[[ Task material open ]]
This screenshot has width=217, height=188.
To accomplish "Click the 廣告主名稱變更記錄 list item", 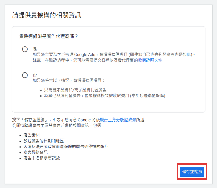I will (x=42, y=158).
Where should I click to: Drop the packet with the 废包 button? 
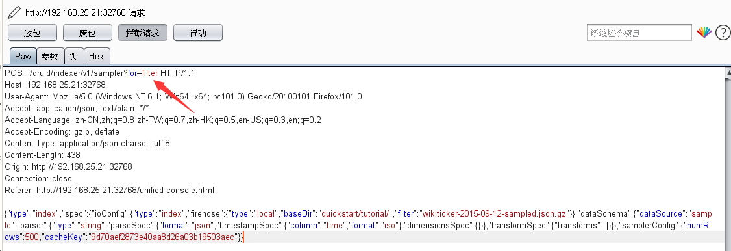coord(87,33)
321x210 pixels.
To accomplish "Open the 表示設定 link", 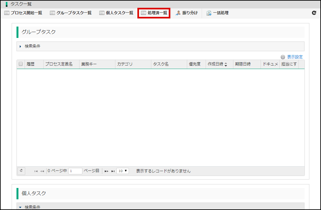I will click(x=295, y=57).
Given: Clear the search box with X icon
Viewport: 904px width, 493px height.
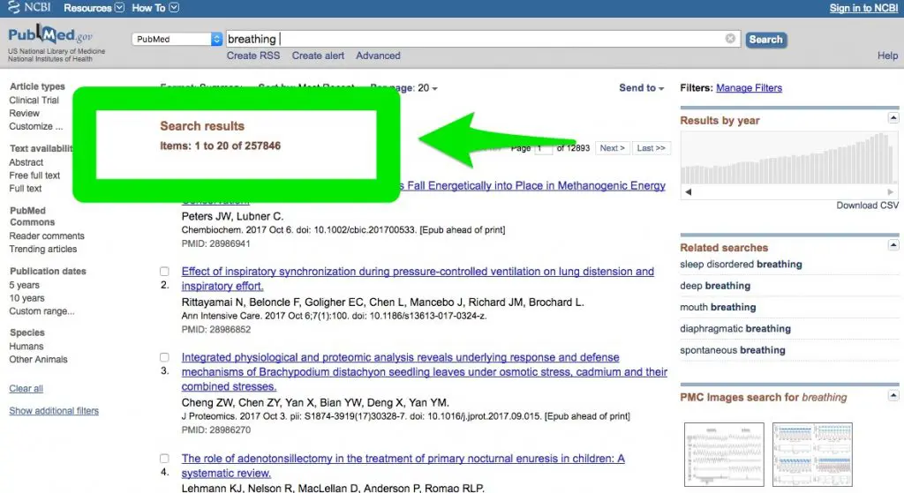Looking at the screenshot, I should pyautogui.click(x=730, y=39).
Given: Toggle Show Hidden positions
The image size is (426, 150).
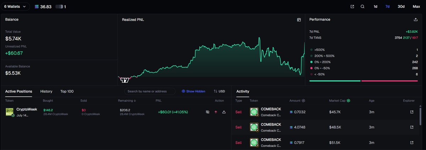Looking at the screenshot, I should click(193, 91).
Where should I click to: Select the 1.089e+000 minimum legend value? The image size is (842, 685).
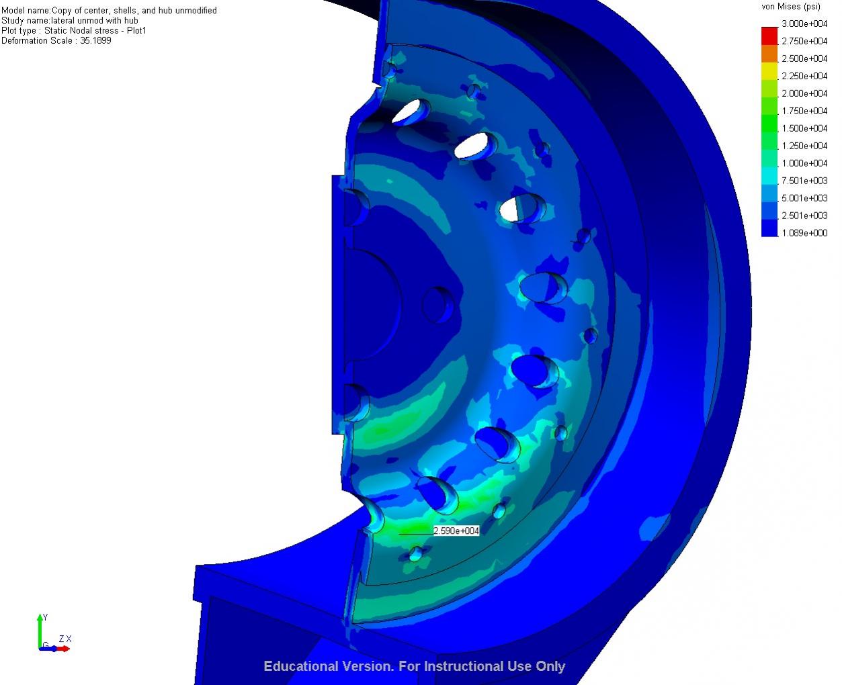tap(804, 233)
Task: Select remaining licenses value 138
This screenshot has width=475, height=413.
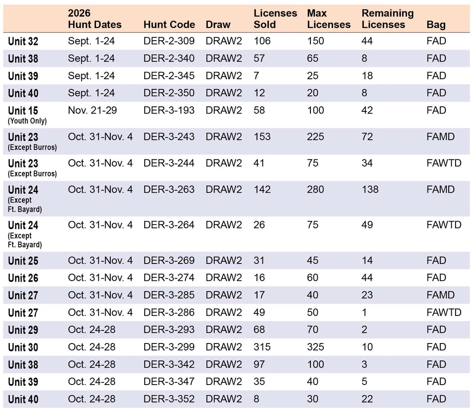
[[ Task material closed ]]
§ Task item
The copy must begin at the line containing "Given: Toggle Show Hidden positions" and end at the last line of the data above, with every line retyped exactly and no pictures included.

§ Exercise result
Given: Toggle Show Hidden positions
The image size is (426, 150).
Looking at the screenshot, I should click(193, 91).
Where should I click to: Select the 1.089e+000 minimum legend value? The image size is (842, 685).
tap(804, 233)
Task: Select remaining licenses value 138
This screenshot has width=475, height=413.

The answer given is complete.